### Data for analysis
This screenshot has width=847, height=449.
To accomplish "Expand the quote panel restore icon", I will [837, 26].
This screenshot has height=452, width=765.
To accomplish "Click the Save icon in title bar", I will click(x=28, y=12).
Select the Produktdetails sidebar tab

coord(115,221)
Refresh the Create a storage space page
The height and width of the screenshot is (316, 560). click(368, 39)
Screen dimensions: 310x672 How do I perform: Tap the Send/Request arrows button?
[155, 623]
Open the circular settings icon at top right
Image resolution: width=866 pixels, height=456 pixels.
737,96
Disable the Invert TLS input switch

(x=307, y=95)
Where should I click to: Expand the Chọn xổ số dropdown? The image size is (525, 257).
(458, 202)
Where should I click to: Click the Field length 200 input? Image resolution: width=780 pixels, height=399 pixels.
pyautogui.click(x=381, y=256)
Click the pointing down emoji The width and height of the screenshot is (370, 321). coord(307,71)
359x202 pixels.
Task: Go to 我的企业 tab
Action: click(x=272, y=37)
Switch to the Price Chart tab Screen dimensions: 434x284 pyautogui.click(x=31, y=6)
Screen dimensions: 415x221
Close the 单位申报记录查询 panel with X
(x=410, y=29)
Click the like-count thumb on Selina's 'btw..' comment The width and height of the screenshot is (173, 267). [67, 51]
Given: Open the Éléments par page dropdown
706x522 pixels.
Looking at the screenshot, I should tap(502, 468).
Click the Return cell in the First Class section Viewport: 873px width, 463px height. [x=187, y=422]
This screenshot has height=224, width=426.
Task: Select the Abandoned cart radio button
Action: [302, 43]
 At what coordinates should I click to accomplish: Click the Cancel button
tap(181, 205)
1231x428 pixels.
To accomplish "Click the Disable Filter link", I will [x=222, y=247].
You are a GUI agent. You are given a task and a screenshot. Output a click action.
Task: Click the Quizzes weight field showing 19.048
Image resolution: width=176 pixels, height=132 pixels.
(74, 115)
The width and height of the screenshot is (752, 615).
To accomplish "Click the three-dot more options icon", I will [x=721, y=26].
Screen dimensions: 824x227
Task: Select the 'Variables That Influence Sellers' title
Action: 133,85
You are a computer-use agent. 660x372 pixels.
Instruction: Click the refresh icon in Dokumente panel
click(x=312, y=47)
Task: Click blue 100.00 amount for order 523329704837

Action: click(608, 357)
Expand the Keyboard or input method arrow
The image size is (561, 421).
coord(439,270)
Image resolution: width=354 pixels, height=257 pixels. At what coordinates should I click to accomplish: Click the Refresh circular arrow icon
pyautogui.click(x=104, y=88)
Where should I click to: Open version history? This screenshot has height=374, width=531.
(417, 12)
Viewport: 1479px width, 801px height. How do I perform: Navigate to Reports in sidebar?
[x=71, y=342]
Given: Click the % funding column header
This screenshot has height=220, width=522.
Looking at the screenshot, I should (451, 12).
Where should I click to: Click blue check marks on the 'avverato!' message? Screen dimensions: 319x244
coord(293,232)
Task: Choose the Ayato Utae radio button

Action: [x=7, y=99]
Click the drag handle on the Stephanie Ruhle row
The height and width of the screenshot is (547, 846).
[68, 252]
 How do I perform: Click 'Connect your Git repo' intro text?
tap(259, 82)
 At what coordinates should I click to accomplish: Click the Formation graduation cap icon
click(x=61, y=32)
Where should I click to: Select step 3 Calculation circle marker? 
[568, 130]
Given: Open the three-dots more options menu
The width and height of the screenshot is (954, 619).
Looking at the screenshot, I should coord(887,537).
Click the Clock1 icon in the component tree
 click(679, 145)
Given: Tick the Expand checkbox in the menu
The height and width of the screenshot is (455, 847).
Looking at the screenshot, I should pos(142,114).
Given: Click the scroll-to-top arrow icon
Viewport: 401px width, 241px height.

### Exercise directions
Restate the whole listing exactly, leaving out nothing.

### Answer box
This screenshot has width=847, height=449.
To accomplish "Expand the quote panel restore icon", I will [837, 26].
This screenshot has height=452, width=765.
To accomplish "Click the Save icon in title bar", I will click(x=28, y=12).
Select the Produktdetails sidebar tab

coord(115,221)
Refresh the Create a storage space page
The height and width of the screenshot is (316, 560). click(368, 39)
Screen dimensions: 310x672 How do I perform: Tap the Send/Request arrows button?
[155, 623]
Open the circular settings icon at top right
Image resolution: width=866 pixels, height=456 pixels.
737,96
Disable the Invert TLS input switch

(x=307, y=95)
Where should I click to: Expand the Chọn xổ số dropdown? The image size is (525, 257).
(458, 202)
Where should I click to: Click the Field length 200 input? Image resolution: width=780 pixels, height=399 pixels.
pyautogui.click(x=381, y=256)
Click the pointing down emoji The width and height of the screenshot is (370, 321). coord(307,71)
359x202 pixels.
Task: Go to 我的企业 tab
Action: click(x=272, y=37)
Switch to the Price Chart tab Screen dimensions: 434x284 pyautogui.click(x=31, y=6)
Screen dimensions: 415x221
Close the 单位申报记录查询 panel with X
(x=410, y=29)
Click the like-count thumb on Selina's 'btw..' comment The width and height of the screenshot is (173, 267). [67, 51]
Given: Open the Éléments par page dropdown
706x522 pixels.
Looking at the screenshot, I should tap(502, 468).
Click the Return cell in the First Class section Viewport: 873px width, 463px height. [x=187, y=422]
This screenshot has height=224, width=426.
Task: Select the Abandoned cart radio button
Action: [302, 43]
 At what coordinates should I click to accomplish: Click the Cancel button
tap(181, 205)
1231x428 pixels.
To accomplish "Click the Disable Filter link", I will [x=222, y=247].
You are a GUI agent. You are given a task and a screenshot. Output a click action.
Task: Click the Quizzes weight field showing 19.048
Image resolution: width=176 pixels, height=132 pixels.
(74, 115)
The width and height of the screenshot is (752, 615).
To accomplish "Click the three-dot more options icon", I will [x=721, y=26].
Screen dimensions: 824x227
Task: Select the 'Variables That Influence Sellers' title
Action: 133,85
You are a computer-use agent. 660x372 pixels.
Instruction: Click the refresh icon in Dokumente panel
click(x=312, y=47)
Task: Click blue 100.00 amount for order 523329704837

Action: click(608, 357)
Expand the Keyboard or input method arrow
The image size is (561, 421).
coord(439,270)
Image resolution: width=354 pixels, height=257 pixels. At what coordinates should I click to accomplish: Click the Refresh circular arrow icon
pyautogui.click(x=104, y=88)
Where should I click to: Open version history? This screenshot has height=374, width=531.
(417, 12)
Viewport: 1479px width, 801px height. How do I perform: Navigate to Reports in sidebar?
[x=71, y=342]
Given: Click the % funding column header
This screenshot has height=220, width=522.
Looking at the screenshot, I should (451, 12).
Where should I click to: Click blue check marks on the 'avverato!' message? Screen dimensions: 319x244
coord(293,232)
Task: Choose the Ayato Utae radio button

Action: [x=7, y=99]
Click the drag handle on the Stephanie Ruhle row
The height and width of the screenshot is (547, 846).
[68, 252]
 How do I perform: Click 'Connect your Git repo' intro text?
tap(259, 82)
 At what coordinates should I click to accomplish: Click the Formation graduation cap icon
click(x=61, y=32)
Where should I click to: Select step 3 Calculation circle marker? 
[568, 130]
Given: Open the three-dots more options menu
The width and height of the screenshot is (954, 619).
Looking at the screenshot, I should coord(887,537).
Click the Clock1 icon in the component tree
 click(679, 145)
Given: Tick the Expand checkbox in the menu
The height and width of the screenshot is (455, 847).
Looking at the screenshot, I should pos(142,114).
Given: Click the scroll-to-top arrow icon
Viewport: 401px width, 241px height.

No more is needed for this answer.